Some of the medications used in the withdrawal management process include:

  • Benzodiazepines for withdrawal from alcohol and other benzodiazepines.
  • Opioid replacement medications, such as Suboxone and methadone, for withdrawal from opioid drugs such as heroin, morphine, Vicodin, and OxyContin.
  • Medications to reduce cravings, such as naltrexone.
  • Medications to address specific withdrawal symptoms and other symptoms associated with co-occurring psychological disorders or medical issues.

A withdrawal management program is a medical necessity for withdrawal from certain classes of drugs. The withdrawal process for alcohol, benzodiazepines, and barbiturates can result in severe confusion, hallucinations, and the development of life-threatening seizures that need to be medically addressed. 2,4

People attempting to withdraw from these drugs should first consult a physician and/or a licensed mental health care professional before ending their use of the drug.


[1]. Doweiko, H. (2011). Concepts of chemical dependency. Stanford, CT: Nelson Education.

[2]. American Psychiatric Association. (2013). Diagnostic and statistical manual of mental disorders (5th ed.). Arlington, VA: American Psychiatric Publishing.
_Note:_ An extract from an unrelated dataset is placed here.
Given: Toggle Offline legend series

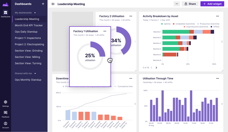Looking at the screenshot, I should [215, 27].
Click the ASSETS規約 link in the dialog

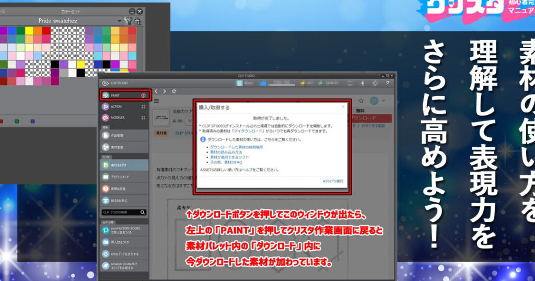click(x=333, y=181)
[3]. Heit, H. A. (2003). Addiction, physical dependence, and tolerance: Precise definitions to help clinicians evaluate and treat chronic pain patients. Journal of Pain & Palliative Care Pharmacotherapy 17(1), 15-29.

[4]. Ries, R. K., Fiellin, D. A., Miller, S. C., & Saitz, R. (2014). The ASAM principles of addiction medicine. New York: Lippincott Williams & Wilkins.

[5]. National Institute on Drug Abuse. (2012). Is there a difference between physical dependence and addiction?